We first noted in June of 2010 that the tightening credit environment was creating development difficulties for franchisors and franchisees. At that time, franchisors were beginning to step in to create credit opportunities for prospective franchisees.
With the national and global economy still in recession, the franchise industry is caught in the grips of a vise-like credit squeeze. According to the New York Times, the current credit crunch is the worst the industry has seen since the franchise model first caught on after World War II.
Where an individual with good credit would have once had the luxury of choosing from a large number of eager lenders, now a prospective franchise owner may be lucky to find one or two willing lenders-and often at very unattractive terms.
First-time franchisors have been hit the hardest, as banks are less willing to take risks on individuals without a proven track record. To make matters worse, first-time business owners are often less able than their more seasoned counterparts to make large up-front equity investments or provide suitable collateral.
However, with this bad news comes a silver lining: Faced with the widespread lack of available credit, many franchisors are looking for ways to sweeten the deal for potential franchisees by taking an active role in making funds available.
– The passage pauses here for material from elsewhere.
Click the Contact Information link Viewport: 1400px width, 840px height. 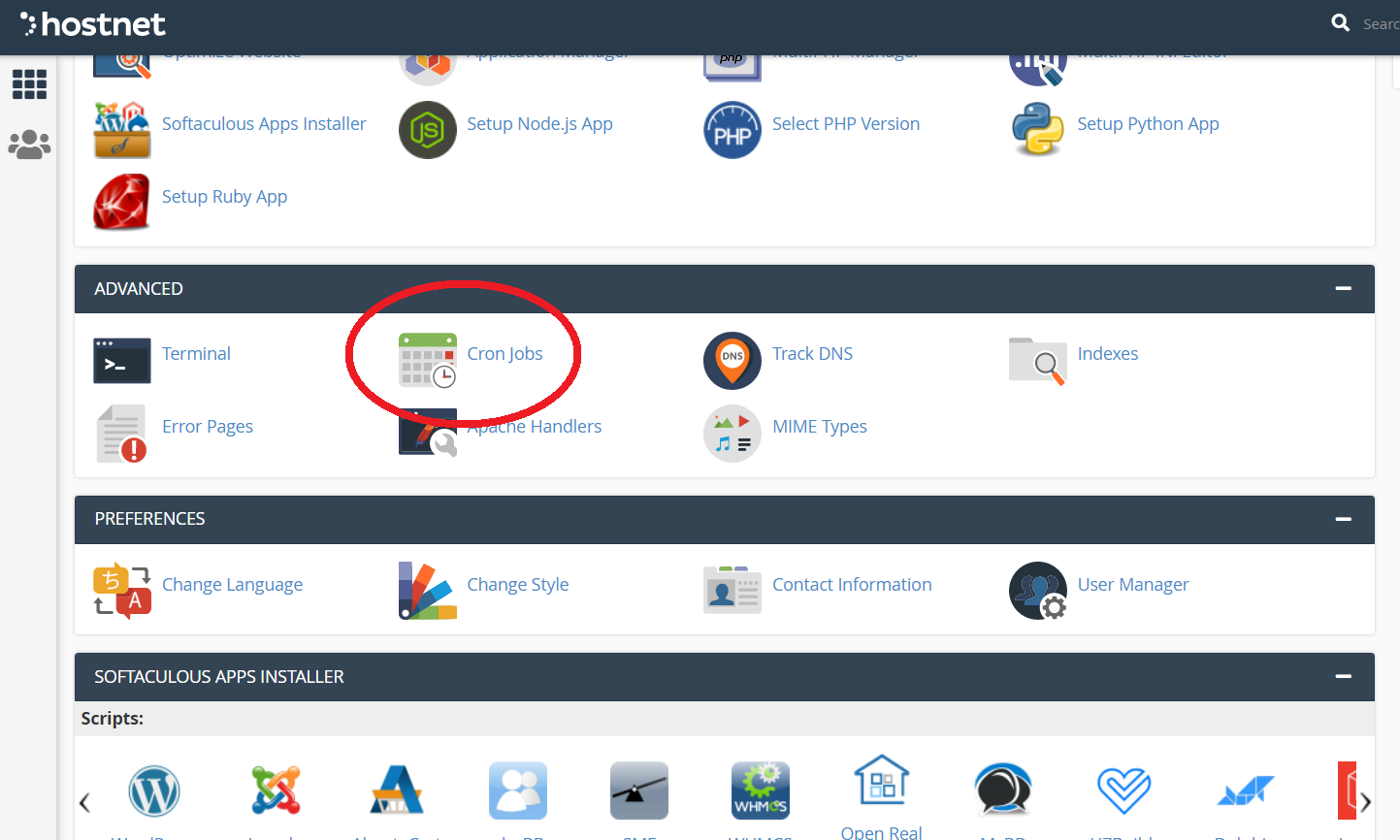852,585
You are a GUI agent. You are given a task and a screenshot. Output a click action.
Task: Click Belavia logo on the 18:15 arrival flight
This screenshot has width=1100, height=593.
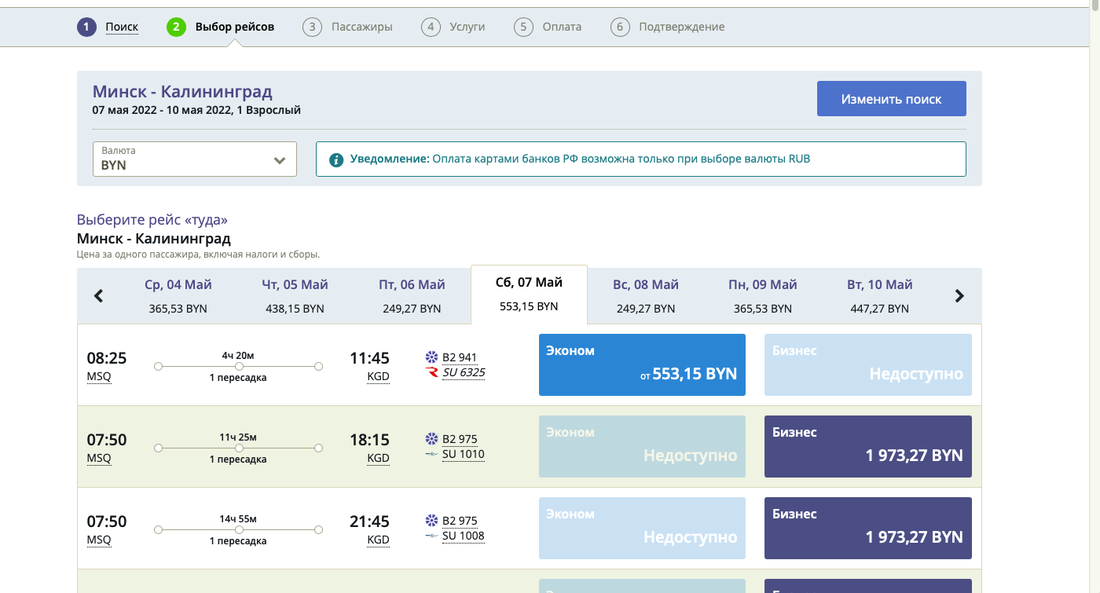tap(432, 439)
Some franchisors have gone so far as to join the financing business themselves, creating their own lending and leasing programs that cater directly to franchisees. Others have initiated “credit enhancement” plans in which the franchisor guarantees a portion of the loans that franchisees take out with third party lenders, thereby reducing the risk to the lending institution.
In addition to providing loans directly, some franchisors have taken other measures to make the start-up process more affordable. For instance, many franchisors have lowered or waived fees and royalties, or reduced costs by relaxing the physical requirement of the franchise site itself.
The New York Times recently profiled a couple of instances where franchisors are offering some form of lending or leasing assistance to potential franchisees.
One such example involves a prospective restaurateur who wished to open a Marco’s Pizza franchise. The man visited several banks to help secure a $250,000 loan for the franchise, but was either rejected or offered loan options with unattractive terms. Instead of giving up hope, the man found help through a leasing program offered by the pizza franchisor.
Marco’s Pizza chain understood all too well the roadblocks this man and other potential franchisees were encountering. To help, they created a few financing programs to assist new franchisees. Because of the financing opportunities offered through the pizza chain, the man was able to secure his $250,000 start-up costs and become a franchisee.
Sean Fitzgerald, vice president for franchise development at Wireless Zone-a cellphone company-also understands the predicaments potential franchisees face today. The Times reported that Wireless Zone currently provides financing to franchisee hopefuls to help with fees and start-up costs.
According to the International Franchise Association, a leader in franchising education and advocacy for over 50 years, franchisees are expected to seek over $10 billion in funding this year. However, banks and lending institutions are only expected to lend just over $6 billion.
Some New York franchise attorneys say that it’s likely more and more franchisors will be stepping in to fill that gap and lend a hand to help franchisees kick-start their operations.